I've just finished reading this book on Ephesians 3:18-19. It was originally published as "The Saints' Knowledge of Christ's Love", but the folks at Banner have reprinted it under a snappier, more Wesleyan title. There are some really heart-warming bits, as well as some quite dry bits. Bunyan is so good at psychological application! Here are some highlights:
O the length of the saving arm of God! As yet thou art within reach thereof; do not thou go about to measure arms with God, as some good men are apt to do: I mean, do not thou conclude that because thou canst not reach God by thy short stump, therefore he cannot reach thee with thy long arm... It becomes thee, when thou canst not perceive that God is within reach of thy arm, then to believe that thou art within the reach of his; for it is long, and none knows how long.
Were all the saints on earth, and all the saints in heaven to contribute all that they know of this love of Christ, and to put it into one sum of knowledge, they would greatly come short of knowing the utmost of this love...
know they self, what a vile, horrible, abominable sinner thou art.
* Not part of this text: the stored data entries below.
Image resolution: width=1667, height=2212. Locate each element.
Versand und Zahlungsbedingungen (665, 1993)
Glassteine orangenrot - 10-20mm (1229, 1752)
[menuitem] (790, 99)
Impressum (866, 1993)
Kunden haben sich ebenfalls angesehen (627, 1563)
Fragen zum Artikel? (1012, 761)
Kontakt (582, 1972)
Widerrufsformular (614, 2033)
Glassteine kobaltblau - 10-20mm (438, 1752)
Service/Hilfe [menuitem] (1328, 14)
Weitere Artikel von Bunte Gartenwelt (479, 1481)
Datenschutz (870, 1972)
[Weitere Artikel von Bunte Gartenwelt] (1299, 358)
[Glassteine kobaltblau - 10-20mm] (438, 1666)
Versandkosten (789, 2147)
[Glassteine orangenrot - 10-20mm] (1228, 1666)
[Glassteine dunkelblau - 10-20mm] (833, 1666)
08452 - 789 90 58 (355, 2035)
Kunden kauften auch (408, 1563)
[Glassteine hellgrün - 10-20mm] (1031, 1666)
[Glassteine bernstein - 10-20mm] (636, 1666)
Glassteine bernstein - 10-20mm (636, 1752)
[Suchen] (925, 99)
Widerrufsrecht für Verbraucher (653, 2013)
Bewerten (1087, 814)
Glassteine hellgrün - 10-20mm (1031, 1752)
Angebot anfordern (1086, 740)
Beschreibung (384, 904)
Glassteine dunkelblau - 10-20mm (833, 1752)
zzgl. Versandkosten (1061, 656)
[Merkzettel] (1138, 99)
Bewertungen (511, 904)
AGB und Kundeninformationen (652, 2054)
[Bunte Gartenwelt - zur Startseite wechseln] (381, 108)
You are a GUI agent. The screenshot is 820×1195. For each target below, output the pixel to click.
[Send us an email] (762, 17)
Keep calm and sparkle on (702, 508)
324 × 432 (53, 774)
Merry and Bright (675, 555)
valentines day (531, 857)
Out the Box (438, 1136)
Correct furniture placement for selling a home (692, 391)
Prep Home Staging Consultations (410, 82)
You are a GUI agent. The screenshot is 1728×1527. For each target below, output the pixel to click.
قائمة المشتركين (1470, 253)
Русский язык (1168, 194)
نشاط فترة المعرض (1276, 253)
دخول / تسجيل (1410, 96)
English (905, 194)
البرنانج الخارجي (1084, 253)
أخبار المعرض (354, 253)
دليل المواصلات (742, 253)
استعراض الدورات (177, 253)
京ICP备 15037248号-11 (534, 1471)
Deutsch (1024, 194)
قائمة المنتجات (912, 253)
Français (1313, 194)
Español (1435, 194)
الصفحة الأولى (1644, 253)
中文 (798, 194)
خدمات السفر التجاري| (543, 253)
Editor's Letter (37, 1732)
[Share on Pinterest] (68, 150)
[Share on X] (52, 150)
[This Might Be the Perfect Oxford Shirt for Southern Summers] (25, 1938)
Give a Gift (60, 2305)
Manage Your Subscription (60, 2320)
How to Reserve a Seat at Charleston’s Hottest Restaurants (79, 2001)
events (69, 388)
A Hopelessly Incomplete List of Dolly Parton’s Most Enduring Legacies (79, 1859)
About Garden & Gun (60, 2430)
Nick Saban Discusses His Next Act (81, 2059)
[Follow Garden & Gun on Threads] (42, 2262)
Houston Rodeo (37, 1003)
For thou canst not know the love of Christ before thou knowest the badness of thy nature... He that sees most of what an abonimable wretch he is, he is like to see most of what is the love of Christ... So then, if a man would be sure and steadfast, let him labour before all things to see his own wretchedness.
Why then do not Christians devote themsevles to the meditation of this so heavenly, so goodly, so sweet, and so comfortable a thing, which yieldeth such advantage to the soul? The reason is, these things are talked of, but not believed: did men believe what they say, when they speak so largely of the love of God, and the love of Jesus Christ, they would, they could not but meditate upon it.